In light of the current siege of the Gaza Strip, and the mass destruction that took place in recent attacks by the Israeli Army, there is an urgent need for reconstructing Gaza. What is needed is a new kind of vision that can address the daily hardship caused by economic and political conditions there.


NGA in collaboration with a team of experts and consultants worked on a ‘self-build’ prototype proposal that aimed to help the local residents of Gaza to rebuild their damaged homes. The team was selected whilst considering the participants' expertise and experience -mainly in self-build projects and community organisation, along with inventive ways of reusing existing materials and involving public participation. All these aspects are critical to the success of this project. Participants included John Broome, Nasser Golzari, Rowland Keable, Nick Grant and Yara Sharif.

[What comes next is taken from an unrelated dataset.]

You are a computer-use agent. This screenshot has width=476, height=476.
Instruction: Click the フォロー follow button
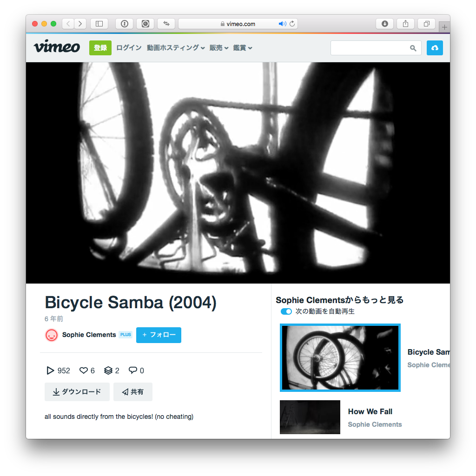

Unlike some other recent proposals and interventions for the region, the aim of this project was not just to provide short-term relief -- i.e. ‘eat to survive’, as locals describe it -- that won’t impact on broader reconstruction and development. Rather, it aim was to develop an active framework for rapid reconstruction with the participation of the local community, leading in turn to a more sustainable future both in terms of management/social engagement and also environmental conditions.


The project aim operates at a variety of levels, all of which revolve around environmental awareness, participatory design and the building process; they also embrace key local issues of education and employment. The uniqueness of the proposed design for the self-build construction technique stems from the fact that it needs to be independent of any external materials or workforce from outside the borders of Gaza. Instead it has to rely on using local materials, labour and techniques. These materials are either the product of building demolition or are easily available in the locality, yet can be easily recycled or processed for construction purposes.


The project carried out by the team has four phases: the first phase of this project, covering the basic research, data collection and social mapping, was funded by UN HABITAT; the second phase involves fieldwork research and detailed on-site studies; the third and fourth phases follow up on the design-and-build project and assess the effects of its realization.




Main Objectives of the Learning Room


The learning room in its design, construction and use is intended to achieve the following aims:


Provide a collective ‘drop-in space’ for families who have only basic knowledge of construction, as well as for builders and other skilled workers who wish to learn about and try out new techniques of self-help construction. All people will thus be studying the systems and models on display in the ‘Learning Room’ to assist them in rebuilding their own homes.


Expose local people to simple building techniques and practices that are able to provide better environmental qualities, with ideas being taken from everyday habits and cultural practices.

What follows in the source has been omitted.